Economic growth and job gains impress one day and then disappoint the next. The upshot: growth that might be considered acceptable during normal times has instead appeared painfully slow for a recovery from the deepest recession in generations.

The mixed messages in the data has prevented analysts, market participants, and the rest of us from getting a handle on what is going on with the economy. Consider the whipsawing of GDP data in recent quarters. The second half of 2013 yielded the strongest six-month growth since the recession, and then the Bureau of Economic Analysis announced that the economy shrank by nearly 3% in the first quarter of 2014.

That kind of drop in output in the middle of an economic expansion is nothing short of unprecedented. It only occurred one other time in history, and that took place during the very same weak expansion—back in 2011.
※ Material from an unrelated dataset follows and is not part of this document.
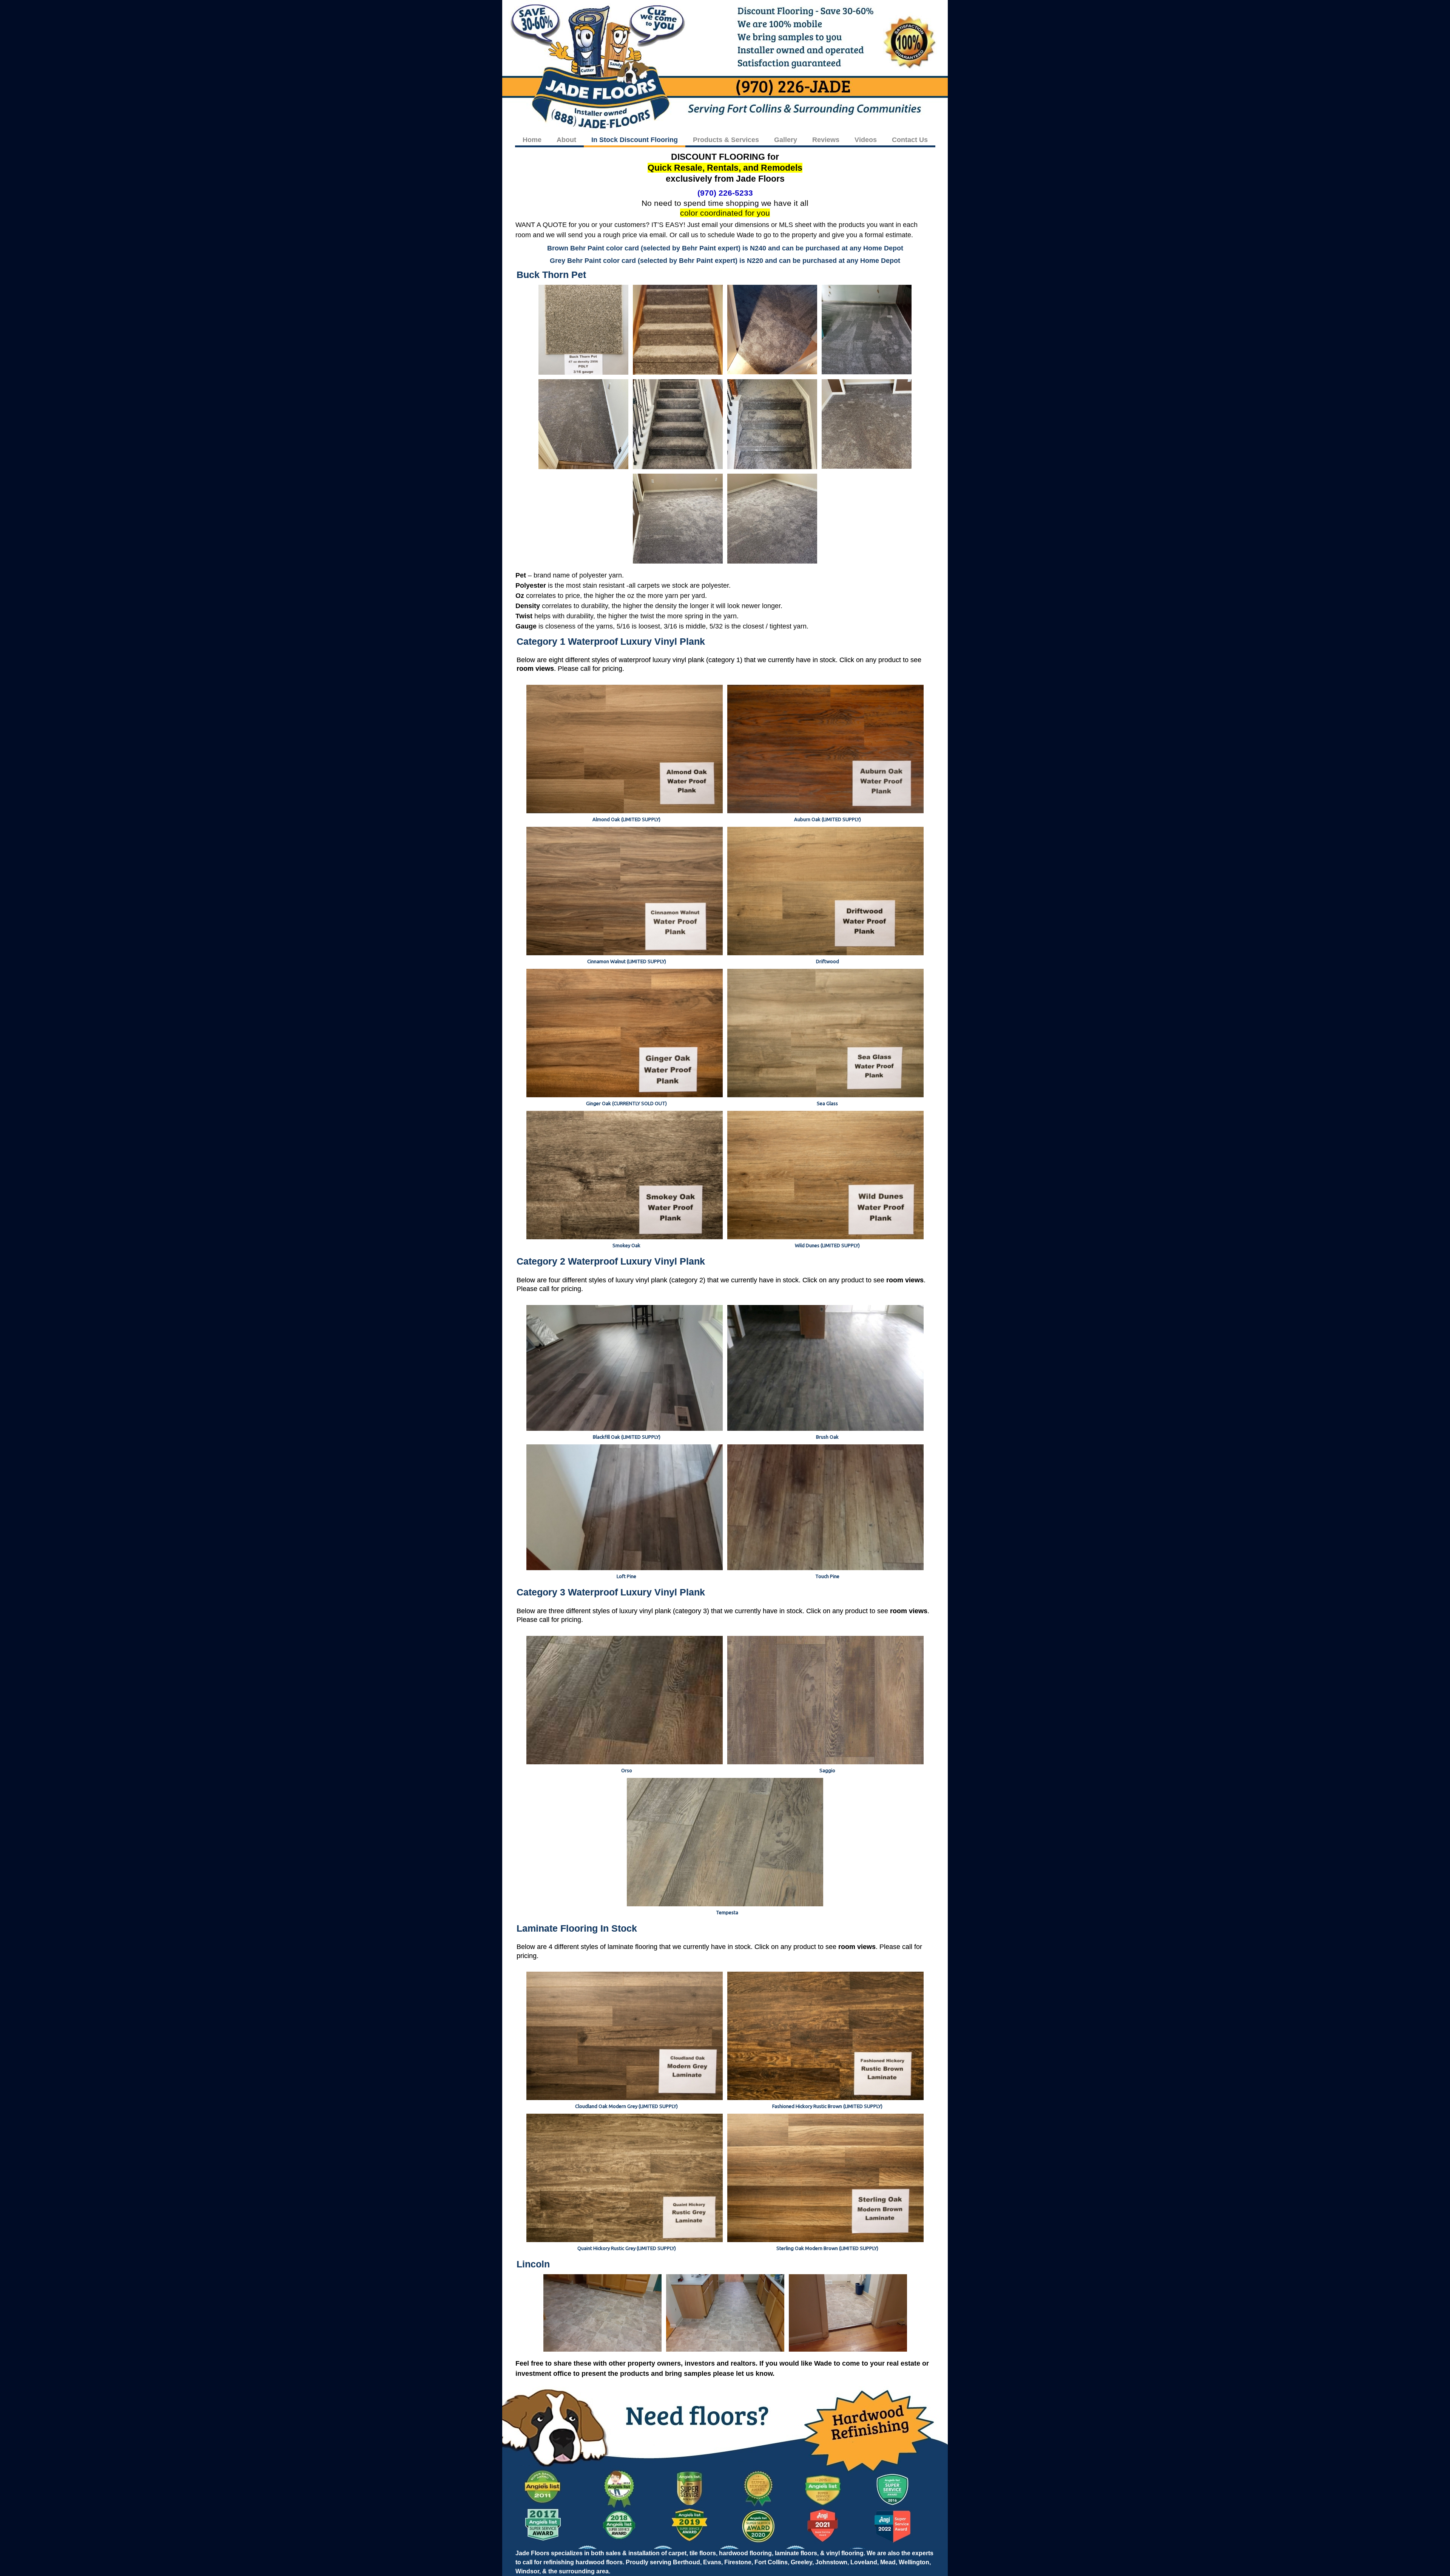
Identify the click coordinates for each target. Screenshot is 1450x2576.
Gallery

At the same time, job growth has continued to accelerate, averaging 207,000 new jobs over the past 12 months—the largest 12-month average at any point since the recovery began.

Simply put, you can’t have job growth without commensurate economic growth, and vice versa. Well, this week the other shoe finally dropped, with a slew of data showing that the U.S. economy is settling into cruise control rather than heading towards a ditch.
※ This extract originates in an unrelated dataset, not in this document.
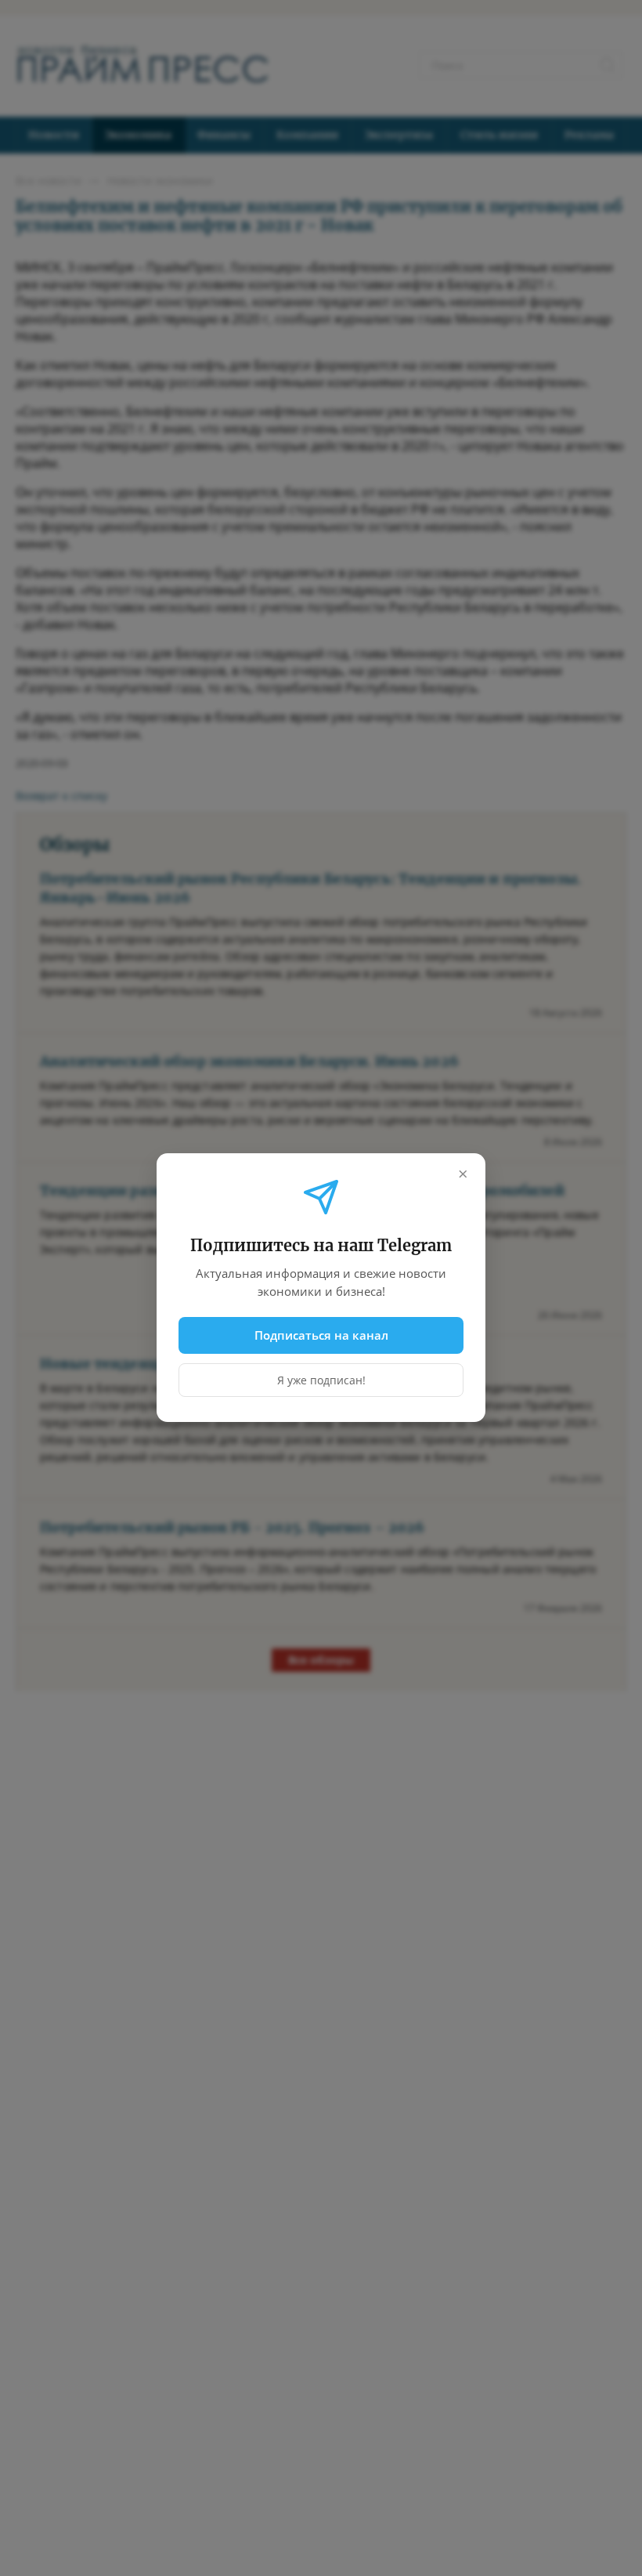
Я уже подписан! (321, 1380)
First, we had Case-Shiller data released Tuesday, which showed that home price increases are slowing but strong, just as one would expect as the housing market normalizes. That was followed by a release in consumer confidence index data from the Conference Board, which showed an increase from 86.4 in June to 90.9 in July. By comparison, the average reading in 2013 was 73.2, and it was at 67.1 in 2012.

Then, on Wednesday, the Bureau of Economic Analysis reported that the economy expanded at an annual rate of 4% in the second quarter, and that it shrank in the fourth quarter by 2.1% rather than the previously reported 2.9%. So, we have had above-trend economic growth in three of the past four quarters, making the continued growth in employment seem much more understandable and giving some credence to the explanation that poor weather led to the first-quarter economic contraction.
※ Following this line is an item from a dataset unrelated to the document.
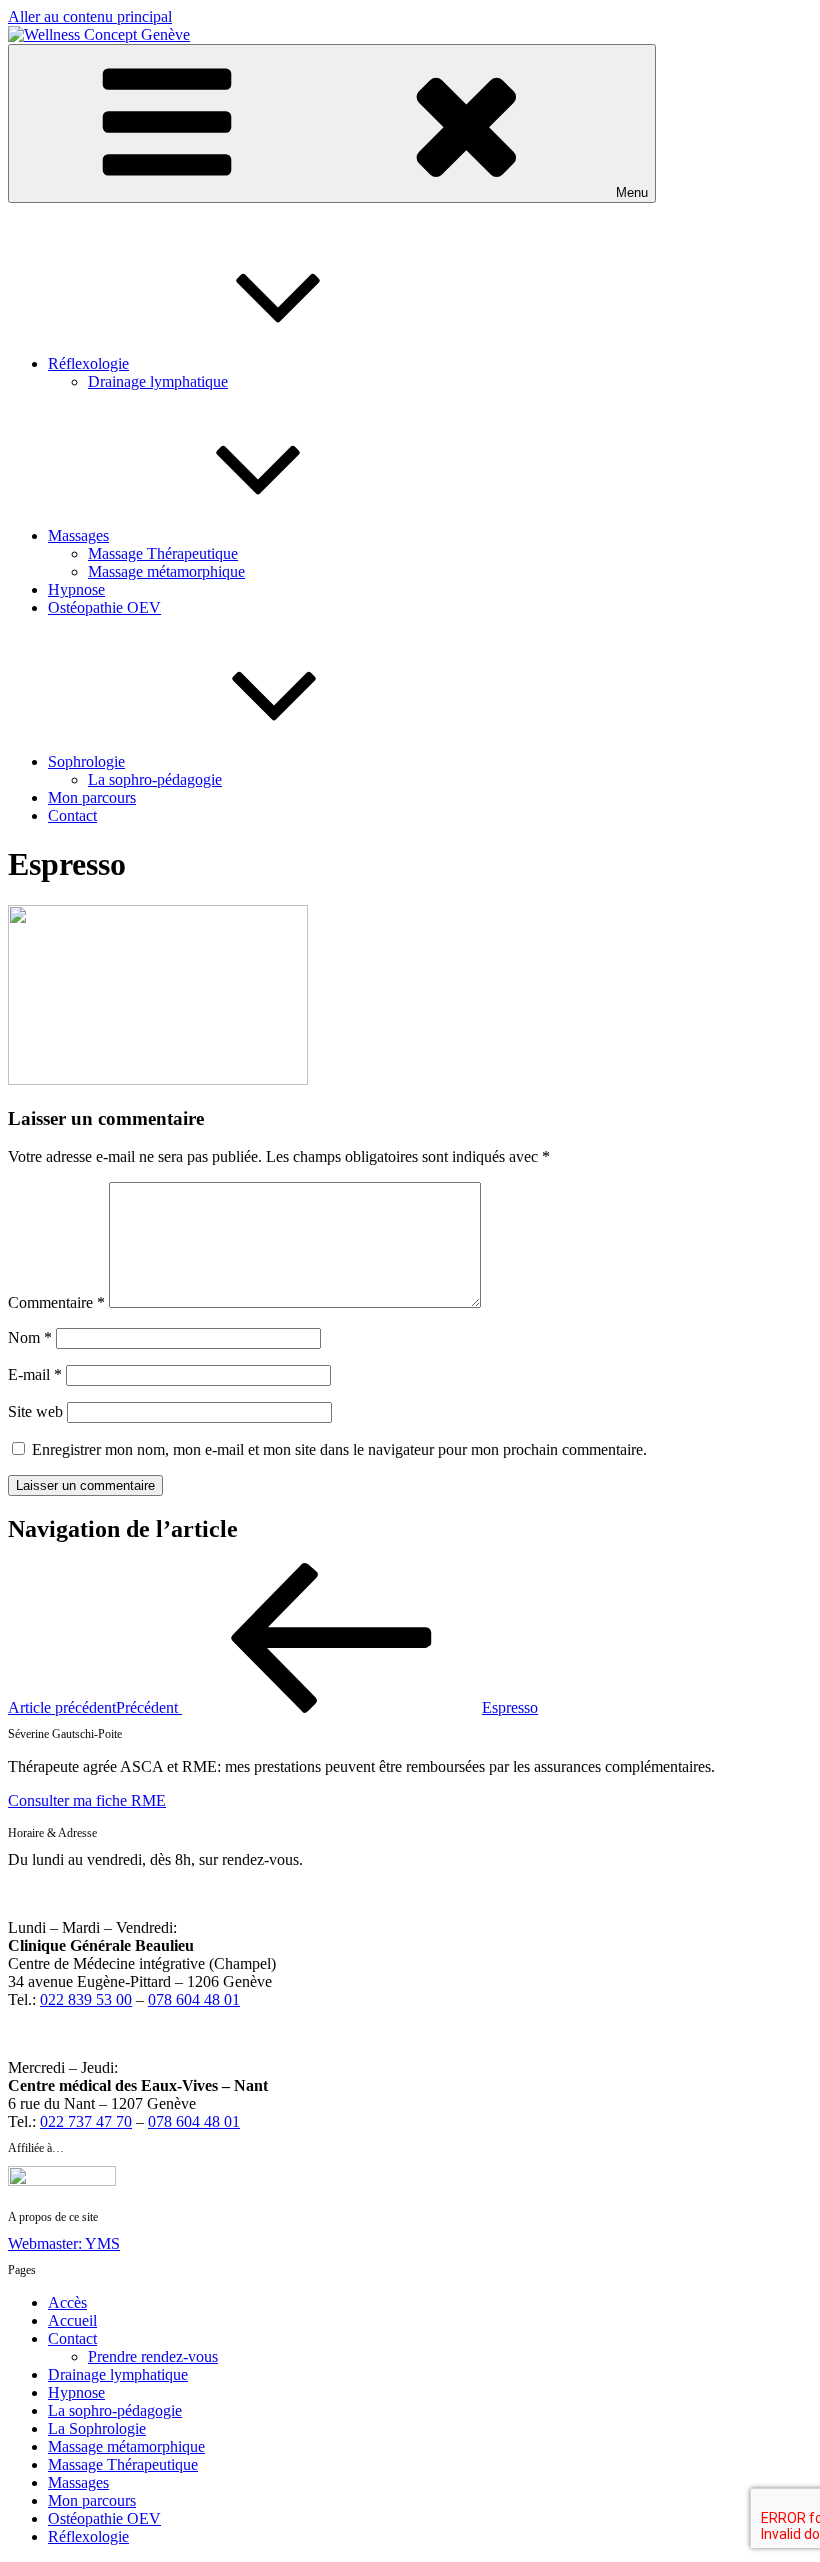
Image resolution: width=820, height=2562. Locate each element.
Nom (30, 1337)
The Federal Reserve followed all of this data with an announcement that it would cut its monthly purchases of mortgage and U.S. government debt by $10 billion per month. The Fed is now buying just $25 billion per month in bonds and preparing to end its quantitative easing stimulus program in October of this year. The Fed’s statement gave a nod to the improvement in economic data, acknowledging that “inflation has moved somewhat closer to the Committee’s longer-run objective” of 2%, but stressing that the labor market was still a long way from its full-employment goal of 5.2% to 5.6%.

In other words, the Fed is still on course to end QE, but it sees no reason to raise short-term interest rates in the near future. Inflation is low, below the Fed’s target even, while unemployment is falling and the economy is in position to achieve consistent growth in the next couple of quarters. While no one can predict the future, the data is hinting at the coming of rosier days, more so than at any point in the past five years.